**WHAT YOU SHOULD DO**
Would you transcribe each entry precisely as it stands, setting aside any images?

***** INFORMATION SHOWN

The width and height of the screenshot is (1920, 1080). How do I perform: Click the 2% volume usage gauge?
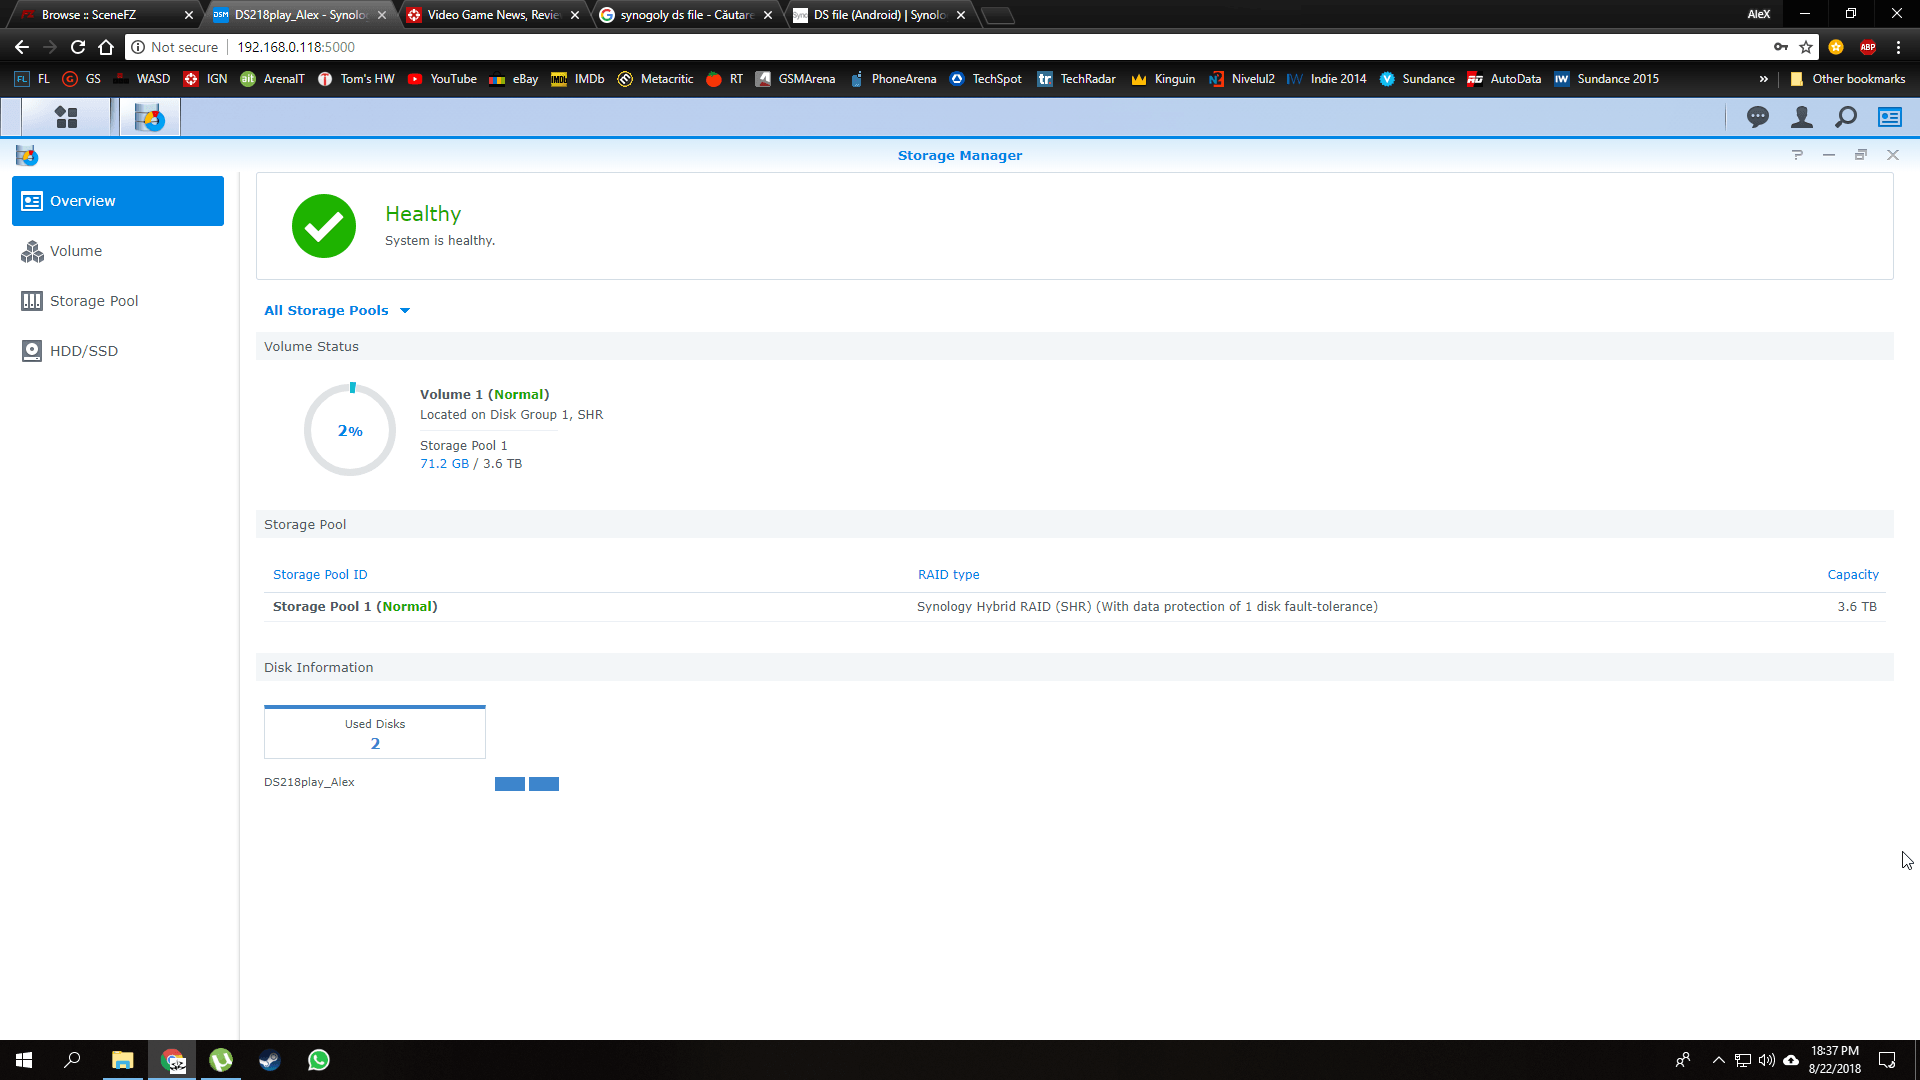pyautogui.click(x=350, y=430)
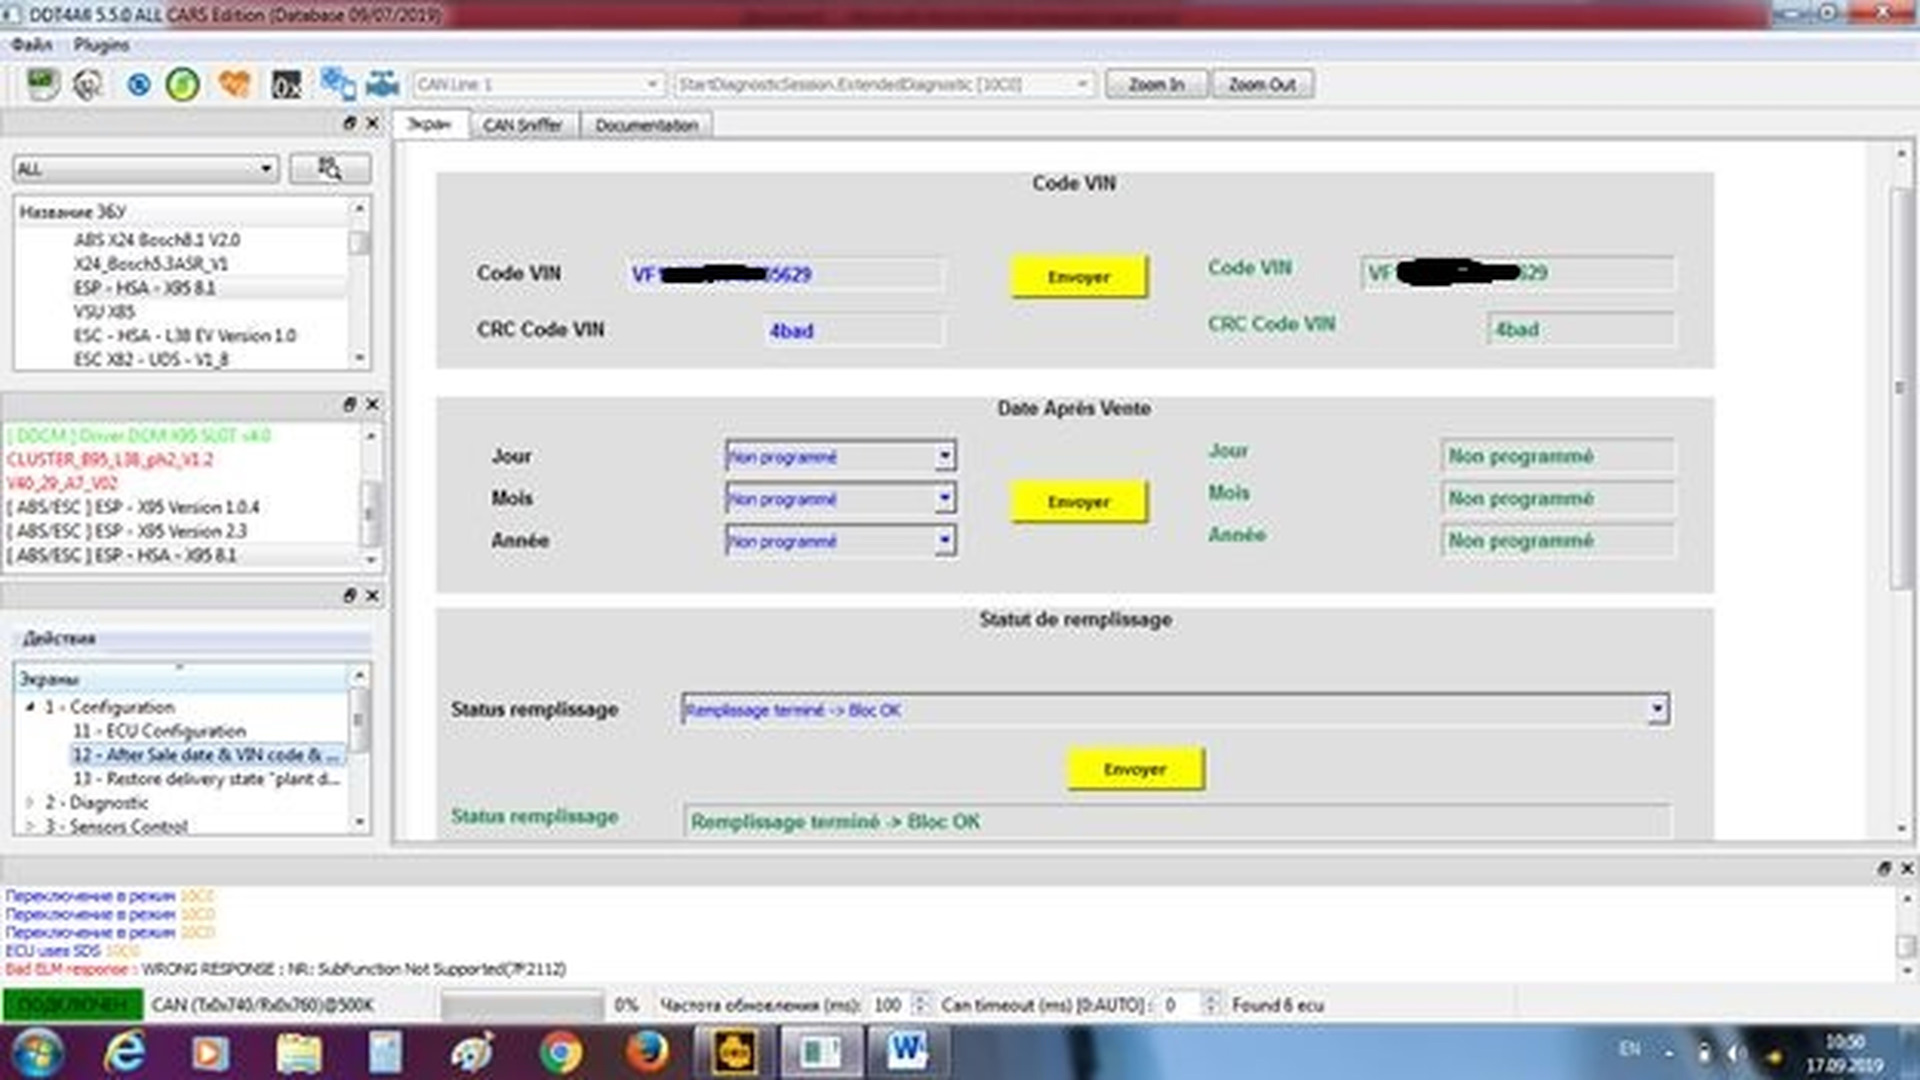Click the blue valve pipe toolbar icon
This screenshot has width=1920, height=1080.
(383, 85)
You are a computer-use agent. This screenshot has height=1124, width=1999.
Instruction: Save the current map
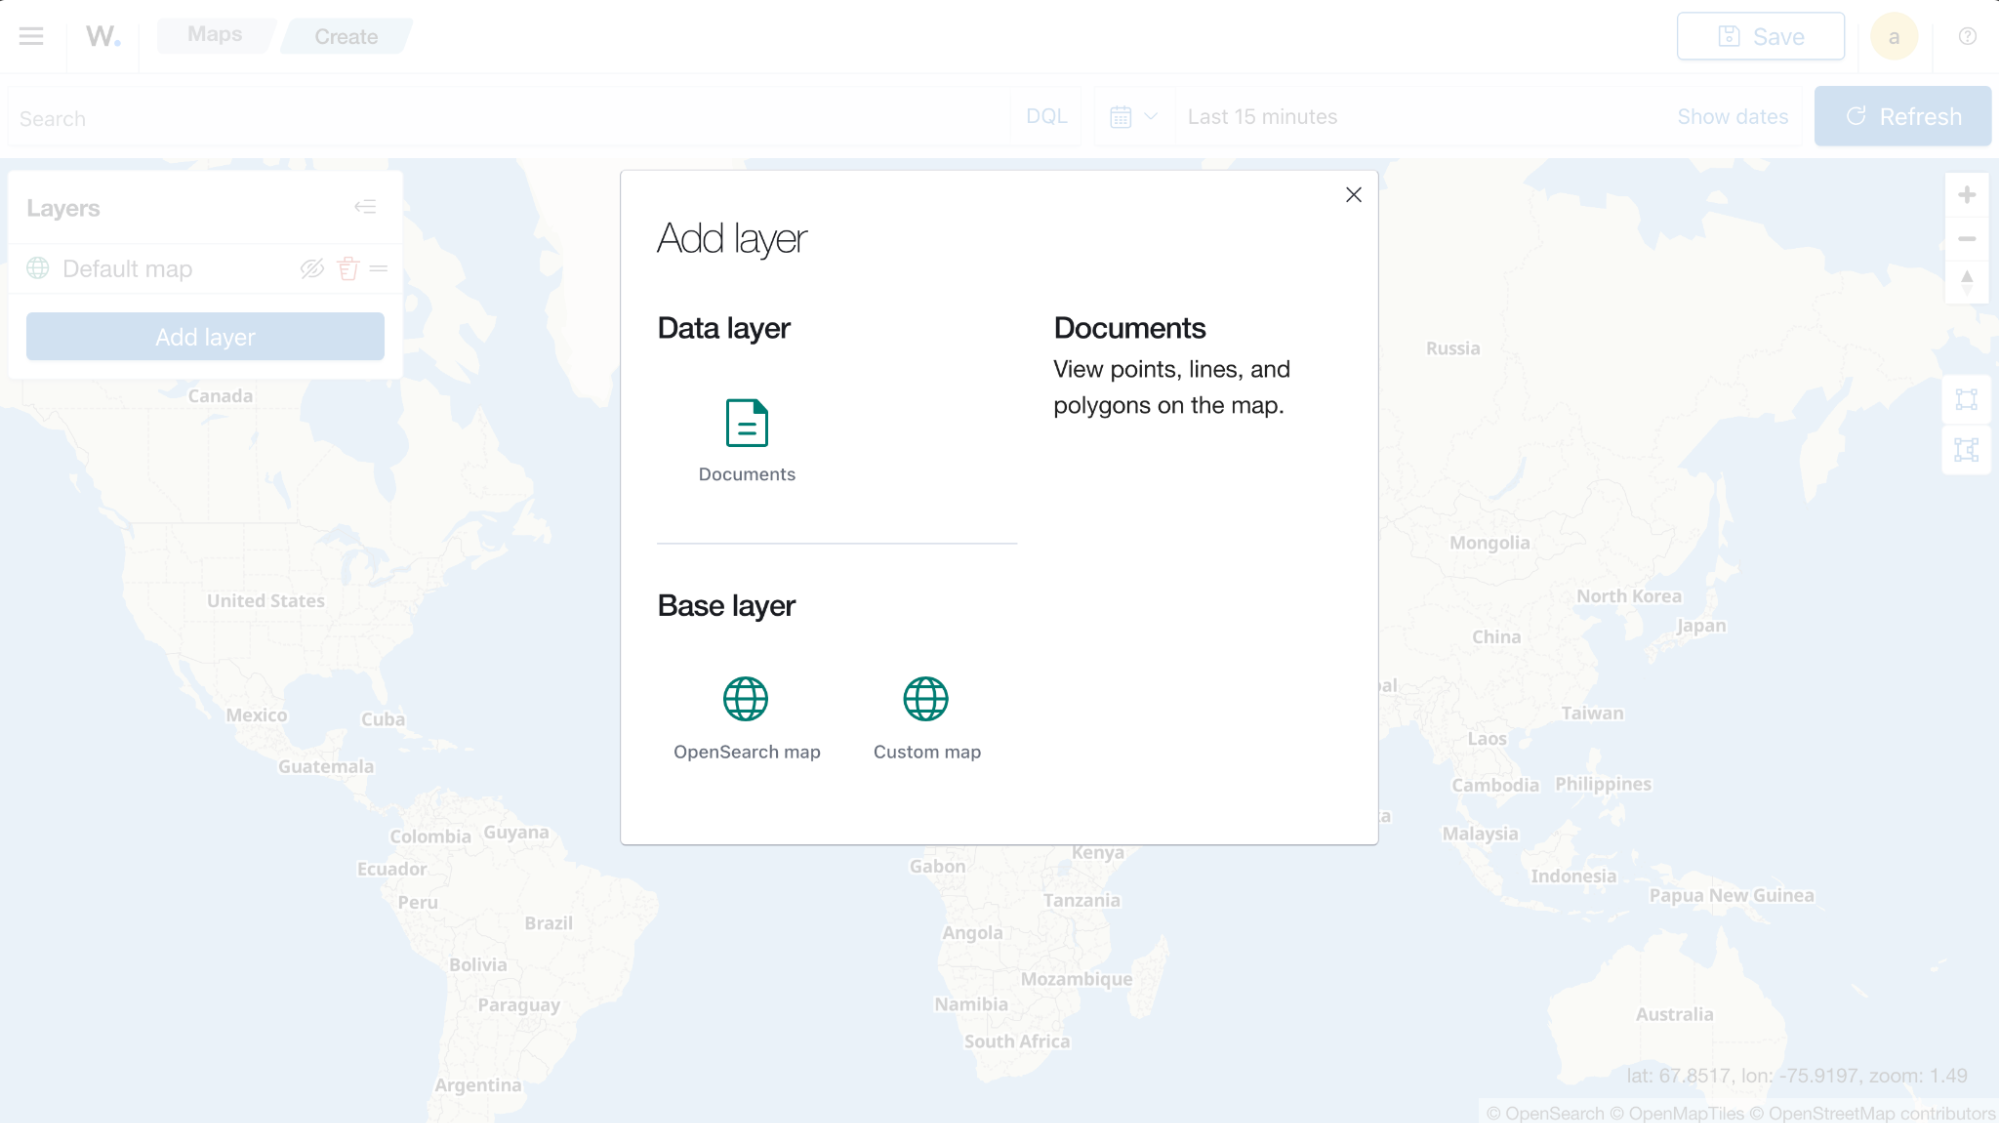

**********

**YOUR SOLUTION**
The width and height of the screenshot is (1920, 1080). How do I perform: Click the 2% volume usage gauge?
pyautogui.click(x=350, y=430)
Click the blue valve pipe toolbar icon
This screenshot has width=1920, height=1080.
(383, 85)
You are a computer-use agent. This screenshot has height=1124, width=1999.
Instruction: Save the current map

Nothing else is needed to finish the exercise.